I’m still feeling the drag of the Daylight Savings time jump, but less so as the real spring weather seems more and more possible. Linda Clukay, our dulcet-voiced receptionist and den mother here at Yankee, swears that she sees signs of daffodils and tulips in her south-facing garden. So apparently there’s hope indeed. I’ve mentioned […]
By Annie Copps
Apr 10 2008
I’m still feeling the drag of the Daylight Savings time jump, but less so as the real spring weather seems more and more possible. Linda Clukay, our dulcet-voiced receptionist and den mother here at Yankee, swears that she sees signs of daffodils and tulips in her south-facing garden. So apparently there’s hope indeed.
I’ve mentioned that good reading has kept me distracted from Mother Nature’s fickle tricks, and a great slew of books has crossed my desk, including some advance copies of books that will make their way to bookstores soon. And do please visit bookstores, real bookstores that are owned by real people who care about bound pages.
Up here, we have a terrific bookstore in Peterborough, New Hampshire, called the Toadstool Bookshop, and there’s also one in Keene and Milford, NH. In Boston (actually Newton Highlands), I love the New England Mobile Book Fair/Jessica’s Biscuit and their online cookbook store, ecookbooks.com. If you love to pick up cookbooks and flip through them to get a feel for them, seek out a bookshop in your neighborhood — you’ll make some nice connections.
Back to the books…
If you’re digging the current infatuation people seem to be having with cupcakes, then Hello Cupcake by Karen Tack and Alan Richardson (Houghton Mifflin) will float your sweet tooth’s boat. There are gobs of designs, ranging from beginner (as in … you could make them for your kid’s birthday party) to advanced (as in … you could make them for your kid’s birthday party if you don’t mind staying up the night before placing individual chocolate Cheerios into frosting). It’s a fun and truly inspired book.

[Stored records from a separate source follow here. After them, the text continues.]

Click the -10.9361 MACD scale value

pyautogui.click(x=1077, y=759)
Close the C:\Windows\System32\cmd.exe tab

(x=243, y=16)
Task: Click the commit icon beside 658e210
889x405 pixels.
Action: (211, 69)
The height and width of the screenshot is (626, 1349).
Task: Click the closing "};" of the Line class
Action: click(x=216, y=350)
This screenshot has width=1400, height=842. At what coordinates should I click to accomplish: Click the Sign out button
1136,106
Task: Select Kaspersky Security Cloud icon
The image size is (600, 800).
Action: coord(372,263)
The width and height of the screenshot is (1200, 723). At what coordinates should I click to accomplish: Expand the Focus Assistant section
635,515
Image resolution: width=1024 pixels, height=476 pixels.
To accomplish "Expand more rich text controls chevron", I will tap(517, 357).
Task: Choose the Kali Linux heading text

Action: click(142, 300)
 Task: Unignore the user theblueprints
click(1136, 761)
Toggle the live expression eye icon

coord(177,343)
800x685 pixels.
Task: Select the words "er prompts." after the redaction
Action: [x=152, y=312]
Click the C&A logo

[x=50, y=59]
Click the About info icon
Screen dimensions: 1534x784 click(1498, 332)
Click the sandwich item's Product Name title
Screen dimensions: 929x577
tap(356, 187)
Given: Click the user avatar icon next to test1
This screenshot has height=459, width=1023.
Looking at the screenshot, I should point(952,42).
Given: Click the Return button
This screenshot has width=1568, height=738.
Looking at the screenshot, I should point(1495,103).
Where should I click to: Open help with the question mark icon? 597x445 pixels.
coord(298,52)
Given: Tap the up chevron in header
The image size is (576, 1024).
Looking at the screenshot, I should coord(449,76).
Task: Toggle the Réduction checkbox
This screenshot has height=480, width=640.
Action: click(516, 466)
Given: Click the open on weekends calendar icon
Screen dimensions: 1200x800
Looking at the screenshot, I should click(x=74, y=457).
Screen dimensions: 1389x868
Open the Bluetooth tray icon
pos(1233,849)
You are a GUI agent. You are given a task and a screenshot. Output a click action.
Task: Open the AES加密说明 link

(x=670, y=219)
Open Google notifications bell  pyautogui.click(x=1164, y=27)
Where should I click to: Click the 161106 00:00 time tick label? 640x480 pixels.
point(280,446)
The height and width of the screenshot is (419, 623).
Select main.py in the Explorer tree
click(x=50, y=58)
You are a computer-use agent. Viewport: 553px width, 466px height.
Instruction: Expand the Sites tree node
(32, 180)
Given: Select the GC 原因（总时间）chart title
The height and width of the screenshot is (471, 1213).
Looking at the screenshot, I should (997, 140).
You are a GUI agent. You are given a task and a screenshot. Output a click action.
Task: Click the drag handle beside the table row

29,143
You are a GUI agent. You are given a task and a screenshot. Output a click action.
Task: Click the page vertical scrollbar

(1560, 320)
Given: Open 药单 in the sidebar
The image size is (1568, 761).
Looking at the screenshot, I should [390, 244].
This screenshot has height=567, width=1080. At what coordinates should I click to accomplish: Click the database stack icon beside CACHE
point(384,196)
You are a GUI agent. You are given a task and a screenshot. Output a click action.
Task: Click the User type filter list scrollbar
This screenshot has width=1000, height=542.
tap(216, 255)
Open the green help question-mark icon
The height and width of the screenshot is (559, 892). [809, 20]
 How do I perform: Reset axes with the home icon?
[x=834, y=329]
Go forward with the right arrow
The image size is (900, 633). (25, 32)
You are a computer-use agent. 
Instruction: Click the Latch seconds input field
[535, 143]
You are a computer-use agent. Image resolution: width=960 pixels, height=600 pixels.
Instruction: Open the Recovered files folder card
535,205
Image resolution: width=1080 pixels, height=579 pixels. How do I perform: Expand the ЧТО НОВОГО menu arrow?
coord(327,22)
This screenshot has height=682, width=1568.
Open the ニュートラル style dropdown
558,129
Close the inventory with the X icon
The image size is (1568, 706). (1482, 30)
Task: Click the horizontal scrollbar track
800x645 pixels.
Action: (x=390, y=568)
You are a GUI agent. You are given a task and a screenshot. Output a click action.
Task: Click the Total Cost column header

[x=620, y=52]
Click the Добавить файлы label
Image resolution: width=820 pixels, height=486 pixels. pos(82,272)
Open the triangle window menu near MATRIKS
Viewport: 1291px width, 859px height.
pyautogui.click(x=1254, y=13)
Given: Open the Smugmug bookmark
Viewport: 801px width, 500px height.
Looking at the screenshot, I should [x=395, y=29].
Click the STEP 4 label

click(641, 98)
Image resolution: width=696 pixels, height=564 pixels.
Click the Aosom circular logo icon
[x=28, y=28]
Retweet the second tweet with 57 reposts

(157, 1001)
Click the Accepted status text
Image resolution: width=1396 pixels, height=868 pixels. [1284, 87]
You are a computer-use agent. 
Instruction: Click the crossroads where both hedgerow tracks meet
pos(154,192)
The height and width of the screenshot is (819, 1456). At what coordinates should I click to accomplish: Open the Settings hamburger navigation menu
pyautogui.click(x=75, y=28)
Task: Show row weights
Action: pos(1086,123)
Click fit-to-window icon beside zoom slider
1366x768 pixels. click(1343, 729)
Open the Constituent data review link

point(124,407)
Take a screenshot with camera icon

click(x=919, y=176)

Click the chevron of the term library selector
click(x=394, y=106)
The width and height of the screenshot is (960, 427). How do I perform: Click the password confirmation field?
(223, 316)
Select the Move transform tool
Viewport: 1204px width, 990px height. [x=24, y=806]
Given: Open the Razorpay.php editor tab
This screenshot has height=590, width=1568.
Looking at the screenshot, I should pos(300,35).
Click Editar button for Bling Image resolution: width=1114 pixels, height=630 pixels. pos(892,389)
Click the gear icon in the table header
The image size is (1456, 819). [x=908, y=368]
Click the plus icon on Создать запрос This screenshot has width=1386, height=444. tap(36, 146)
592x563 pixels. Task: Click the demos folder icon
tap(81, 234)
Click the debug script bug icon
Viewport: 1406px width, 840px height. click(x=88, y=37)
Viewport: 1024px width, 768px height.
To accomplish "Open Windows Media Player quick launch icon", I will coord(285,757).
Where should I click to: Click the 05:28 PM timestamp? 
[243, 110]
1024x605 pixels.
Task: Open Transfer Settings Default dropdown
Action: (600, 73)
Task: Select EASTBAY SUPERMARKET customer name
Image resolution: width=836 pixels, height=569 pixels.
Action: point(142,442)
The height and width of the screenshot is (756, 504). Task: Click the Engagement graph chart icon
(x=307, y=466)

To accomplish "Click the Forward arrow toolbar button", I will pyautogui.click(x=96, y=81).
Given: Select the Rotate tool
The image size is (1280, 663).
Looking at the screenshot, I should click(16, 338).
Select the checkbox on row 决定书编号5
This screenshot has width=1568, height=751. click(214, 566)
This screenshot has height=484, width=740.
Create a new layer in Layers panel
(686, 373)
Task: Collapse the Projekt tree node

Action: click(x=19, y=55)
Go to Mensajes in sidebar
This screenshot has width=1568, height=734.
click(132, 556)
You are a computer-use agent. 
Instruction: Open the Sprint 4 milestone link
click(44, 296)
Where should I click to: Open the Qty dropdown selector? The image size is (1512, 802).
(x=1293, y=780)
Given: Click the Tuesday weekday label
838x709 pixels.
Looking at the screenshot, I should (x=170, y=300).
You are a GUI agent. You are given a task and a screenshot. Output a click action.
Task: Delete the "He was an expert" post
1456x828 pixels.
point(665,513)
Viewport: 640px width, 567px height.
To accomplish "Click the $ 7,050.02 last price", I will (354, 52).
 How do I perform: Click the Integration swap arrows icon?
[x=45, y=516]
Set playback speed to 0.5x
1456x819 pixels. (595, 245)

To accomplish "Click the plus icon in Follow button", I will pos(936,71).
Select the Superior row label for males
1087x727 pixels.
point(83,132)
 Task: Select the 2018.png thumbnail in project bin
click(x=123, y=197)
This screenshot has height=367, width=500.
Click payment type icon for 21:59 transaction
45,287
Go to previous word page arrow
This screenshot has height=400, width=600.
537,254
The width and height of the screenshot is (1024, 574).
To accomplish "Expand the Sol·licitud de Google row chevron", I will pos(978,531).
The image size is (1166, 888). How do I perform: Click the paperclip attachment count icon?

Tracey Medeiros puts the spotlight on Vermont-made and -grown foods and the people who produce and raise them in Dishing Up Vermont (Storey Publishing). Sure there’s cheddar cheese and maple syrup in this celebration of the Green Mountain State, but Tracey digs a little deeper, connecting with the Vermont Fresh Network, for recipes for honey from Champlain Valley Apiaries, quail from Cavendish Farms prepared at the Inn at Weathersfield, and local ale-braised beef short ribs from the Cliff House.
Wine guy Josh Wesson’s suggestions for Big Macs and Twinkies, the best basil for pesto, and Queen Anne’s pocket melons are all topics that Lynne Rossetto Kasper has tackled in her weekly PBS radio broadcast The Splendid Table. Like the foods she talks about and the people she talks to about food, Lynn’s show is addictive. She has a gorgeous, rich voice, and she really knows how to tell a story or draw a story out of someone else. Delicious stuff. She recently collaborated with her longtime producer and pal Sally Swift for my favorite new book: How to Eat Supper (Clarkson Potter). This is a book full of great recipes, strong opinions, and fascinating stories.